Kais Al-Ani

Personal information
- Full name: Kais Al-Ani
- Date of birth: 29 March 1997 (age 29)
- Place of birth: Nowy Targ, Poland
- Height: 1.96 m (6 ft 5 in)
- Position: Goalkeeper

Team information
- Current team: Radziszowianka Radziszów
- Number: 22

Youth career
- 0000–2011: Górale Nowy Targ
- 2011–2013: Krakus Nowa Huta
- 2013–2014: Wisła Kraków

Senior career*
- Years: Team / Apps / (Gls)
- 2014–2018: Wisła Kraków II / 7 / (0)
- 2016–2017: → Podhale Nowy Targ (loan) / 6 / (0)
- 2017–2018: → Lechia Tomaszów Maz. (loan) / 5 / (0)
- 2018–2019: Soła Oświęcim / 2 / (0)
- 2019–2020: Wisła Kraków II / 2 / (0)
- 2020–2021: Ślęza Wrocław / 5 / (0)
- 2021: Polonia Nysa / 7 / (0)
- 2021–2022: LKS Śledziejowice / 13 / (0)
- 2022: Stal Mielec / 0 / (0)
- 2022: LKS Śledziejowice / 0 / (0)
- 2022–2023: Garbarnia Kraków / 0 / (0)
- 2023: Orzeł Ryczów / 4 / (0)
- 2023–2025: Sparta Kazimierza Wielka / 3 / (0)
- 2025–: Radziszowianka Radziszów / 9 / (0)

International career
- 2018: Iraq U23

= Kais Al-Ani =

Iraqi footballer (born 1997)

Kais Al-Ani (قَيْس الْعَانِيّ; born 29 March 1997) is a footballer who plays as a goalkeeper for Polish club Radziszowianka Radziszów, where he also serves as a youth goalkeeping coach.
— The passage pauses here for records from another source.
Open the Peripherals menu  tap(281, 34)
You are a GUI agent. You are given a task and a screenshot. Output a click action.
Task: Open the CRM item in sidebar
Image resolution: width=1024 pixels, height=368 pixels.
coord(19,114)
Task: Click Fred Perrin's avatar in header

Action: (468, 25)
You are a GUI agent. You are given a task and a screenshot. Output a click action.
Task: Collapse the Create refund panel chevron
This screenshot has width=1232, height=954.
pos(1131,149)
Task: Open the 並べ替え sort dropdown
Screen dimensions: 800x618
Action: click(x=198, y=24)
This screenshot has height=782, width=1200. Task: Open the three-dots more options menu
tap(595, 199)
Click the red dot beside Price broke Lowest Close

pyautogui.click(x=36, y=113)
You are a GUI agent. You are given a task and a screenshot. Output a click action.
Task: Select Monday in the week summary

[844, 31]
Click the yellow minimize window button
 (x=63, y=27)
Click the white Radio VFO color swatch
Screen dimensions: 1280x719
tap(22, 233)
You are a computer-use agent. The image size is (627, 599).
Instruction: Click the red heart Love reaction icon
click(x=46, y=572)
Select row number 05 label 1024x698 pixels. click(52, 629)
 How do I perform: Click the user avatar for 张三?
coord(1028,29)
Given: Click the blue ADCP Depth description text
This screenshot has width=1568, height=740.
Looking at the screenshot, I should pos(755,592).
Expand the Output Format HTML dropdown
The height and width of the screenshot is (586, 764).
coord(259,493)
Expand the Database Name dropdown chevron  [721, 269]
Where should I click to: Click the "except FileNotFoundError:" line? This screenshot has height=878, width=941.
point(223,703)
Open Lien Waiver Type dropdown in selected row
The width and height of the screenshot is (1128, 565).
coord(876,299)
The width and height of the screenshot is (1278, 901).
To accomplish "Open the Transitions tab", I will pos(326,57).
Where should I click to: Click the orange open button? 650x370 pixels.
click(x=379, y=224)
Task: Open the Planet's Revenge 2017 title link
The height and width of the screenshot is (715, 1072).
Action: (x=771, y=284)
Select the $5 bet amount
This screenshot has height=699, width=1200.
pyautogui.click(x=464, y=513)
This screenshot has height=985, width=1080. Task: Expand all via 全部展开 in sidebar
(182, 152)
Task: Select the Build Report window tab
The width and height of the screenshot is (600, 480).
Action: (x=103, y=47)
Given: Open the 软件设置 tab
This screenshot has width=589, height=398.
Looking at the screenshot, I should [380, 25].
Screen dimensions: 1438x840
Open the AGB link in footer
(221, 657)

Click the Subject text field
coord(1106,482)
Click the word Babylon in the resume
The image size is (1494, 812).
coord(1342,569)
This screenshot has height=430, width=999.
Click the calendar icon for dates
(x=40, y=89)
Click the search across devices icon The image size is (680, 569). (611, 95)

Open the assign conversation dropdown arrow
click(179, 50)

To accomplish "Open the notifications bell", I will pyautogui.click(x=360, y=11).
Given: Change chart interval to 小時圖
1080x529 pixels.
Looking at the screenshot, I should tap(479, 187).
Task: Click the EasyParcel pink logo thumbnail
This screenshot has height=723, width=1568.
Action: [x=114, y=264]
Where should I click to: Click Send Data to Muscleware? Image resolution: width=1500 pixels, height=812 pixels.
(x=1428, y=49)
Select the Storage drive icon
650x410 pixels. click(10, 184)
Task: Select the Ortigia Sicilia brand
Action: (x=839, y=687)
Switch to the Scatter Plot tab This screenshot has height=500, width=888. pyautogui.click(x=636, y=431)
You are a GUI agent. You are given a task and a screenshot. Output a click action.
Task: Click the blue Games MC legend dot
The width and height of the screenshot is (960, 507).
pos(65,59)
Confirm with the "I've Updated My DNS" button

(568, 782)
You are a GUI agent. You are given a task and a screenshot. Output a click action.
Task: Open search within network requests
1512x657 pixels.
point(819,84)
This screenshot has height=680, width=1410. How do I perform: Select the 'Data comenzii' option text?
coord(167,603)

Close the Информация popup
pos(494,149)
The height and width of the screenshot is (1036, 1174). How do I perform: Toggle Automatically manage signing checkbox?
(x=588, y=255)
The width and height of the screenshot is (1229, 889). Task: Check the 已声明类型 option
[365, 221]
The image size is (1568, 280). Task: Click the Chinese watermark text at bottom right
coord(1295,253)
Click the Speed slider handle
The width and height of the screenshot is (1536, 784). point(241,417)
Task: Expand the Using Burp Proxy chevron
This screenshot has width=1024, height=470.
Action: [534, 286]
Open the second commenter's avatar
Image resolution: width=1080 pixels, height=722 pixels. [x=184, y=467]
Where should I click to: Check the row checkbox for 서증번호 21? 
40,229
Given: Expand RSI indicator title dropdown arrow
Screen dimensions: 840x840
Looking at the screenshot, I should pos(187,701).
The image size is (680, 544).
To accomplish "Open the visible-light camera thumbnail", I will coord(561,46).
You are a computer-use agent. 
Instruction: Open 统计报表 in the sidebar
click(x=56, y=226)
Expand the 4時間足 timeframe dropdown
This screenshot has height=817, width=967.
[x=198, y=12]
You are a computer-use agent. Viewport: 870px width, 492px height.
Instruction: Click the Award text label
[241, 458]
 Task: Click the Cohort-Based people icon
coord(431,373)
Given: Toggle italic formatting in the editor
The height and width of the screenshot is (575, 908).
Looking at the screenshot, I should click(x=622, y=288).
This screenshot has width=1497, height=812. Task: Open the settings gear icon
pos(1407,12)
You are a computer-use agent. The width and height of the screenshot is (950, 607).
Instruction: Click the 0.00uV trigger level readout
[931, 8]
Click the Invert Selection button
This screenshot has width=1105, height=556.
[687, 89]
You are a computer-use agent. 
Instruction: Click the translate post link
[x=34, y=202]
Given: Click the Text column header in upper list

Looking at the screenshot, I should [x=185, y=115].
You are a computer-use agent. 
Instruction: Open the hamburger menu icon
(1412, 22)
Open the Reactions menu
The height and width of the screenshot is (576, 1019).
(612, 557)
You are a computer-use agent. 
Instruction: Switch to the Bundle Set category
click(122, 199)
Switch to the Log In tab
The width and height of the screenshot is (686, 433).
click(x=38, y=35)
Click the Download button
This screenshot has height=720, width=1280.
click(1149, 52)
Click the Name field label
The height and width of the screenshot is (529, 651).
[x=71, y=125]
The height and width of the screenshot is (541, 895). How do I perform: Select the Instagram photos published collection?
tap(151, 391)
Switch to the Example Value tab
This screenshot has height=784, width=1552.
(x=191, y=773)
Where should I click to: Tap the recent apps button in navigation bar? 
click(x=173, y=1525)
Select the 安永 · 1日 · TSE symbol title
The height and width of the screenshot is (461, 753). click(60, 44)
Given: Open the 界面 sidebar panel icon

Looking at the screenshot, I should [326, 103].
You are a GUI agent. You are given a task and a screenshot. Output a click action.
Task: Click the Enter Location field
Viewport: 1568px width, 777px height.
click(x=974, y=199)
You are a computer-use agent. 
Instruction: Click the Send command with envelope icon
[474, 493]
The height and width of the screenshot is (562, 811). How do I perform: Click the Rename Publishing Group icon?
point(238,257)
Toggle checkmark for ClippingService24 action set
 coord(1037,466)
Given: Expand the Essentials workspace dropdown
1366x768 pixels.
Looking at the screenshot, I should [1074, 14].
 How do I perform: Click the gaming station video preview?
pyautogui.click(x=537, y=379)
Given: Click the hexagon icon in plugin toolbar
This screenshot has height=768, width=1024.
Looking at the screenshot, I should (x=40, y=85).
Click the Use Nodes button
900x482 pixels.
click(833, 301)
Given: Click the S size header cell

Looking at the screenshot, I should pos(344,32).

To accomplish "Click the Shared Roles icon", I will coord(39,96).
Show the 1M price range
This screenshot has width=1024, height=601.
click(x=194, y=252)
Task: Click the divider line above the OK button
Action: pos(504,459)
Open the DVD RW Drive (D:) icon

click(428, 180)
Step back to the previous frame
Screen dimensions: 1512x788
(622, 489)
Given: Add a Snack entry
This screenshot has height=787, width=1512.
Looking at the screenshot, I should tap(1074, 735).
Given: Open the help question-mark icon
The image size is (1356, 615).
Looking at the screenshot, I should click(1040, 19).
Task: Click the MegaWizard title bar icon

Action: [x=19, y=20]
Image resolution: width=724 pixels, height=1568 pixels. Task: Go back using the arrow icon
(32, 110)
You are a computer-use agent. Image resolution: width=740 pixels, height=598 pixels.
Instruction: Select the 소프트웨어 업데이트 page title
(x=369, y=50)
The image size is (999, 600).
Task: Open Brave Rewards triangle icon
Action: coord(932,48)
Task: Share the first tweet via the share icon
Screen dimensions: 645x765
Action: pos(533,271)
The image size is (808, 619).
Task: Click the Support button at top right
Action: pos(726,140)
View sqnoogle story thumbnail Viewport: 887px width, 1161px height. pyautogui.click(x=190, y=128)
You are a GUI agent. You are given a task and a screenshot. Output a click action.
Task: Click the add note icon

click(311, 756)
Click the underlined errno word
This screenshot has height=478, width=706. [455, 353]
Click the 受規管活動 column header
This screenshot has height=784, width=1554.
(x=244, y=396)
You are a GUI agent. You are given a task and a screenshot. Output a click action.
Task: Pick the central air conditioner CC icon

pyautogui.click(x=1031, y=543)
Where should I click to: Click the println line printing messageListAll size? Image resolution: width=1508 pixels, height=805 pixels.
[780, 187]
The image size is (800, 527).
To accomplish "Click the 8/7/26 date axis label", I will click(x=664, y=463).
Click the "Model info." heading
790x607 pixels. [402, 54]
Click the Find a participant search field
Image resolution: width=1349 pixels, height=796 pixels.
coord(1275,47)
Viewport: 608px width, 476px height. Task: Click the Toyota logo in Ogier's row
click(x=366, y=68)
Born in Poland, he was an Iraq youth international.

==Club career==
Al-Ani trialed for Spanish La Liga side Málaga.

==International career==

Al-Ani received call-ups to the Iraq national team, and was described as "expected to be an important part of the Iraq team".

==Style of play==
Al-Ani has said he was "praised... for resuming the game with my legs and the confidence to intervene".

==Personal life==
Al-Ani is a native of Podhale, Poland, and attended the Górale Football School. He was born to an Iraqi father and a Polish mother, and has a sister.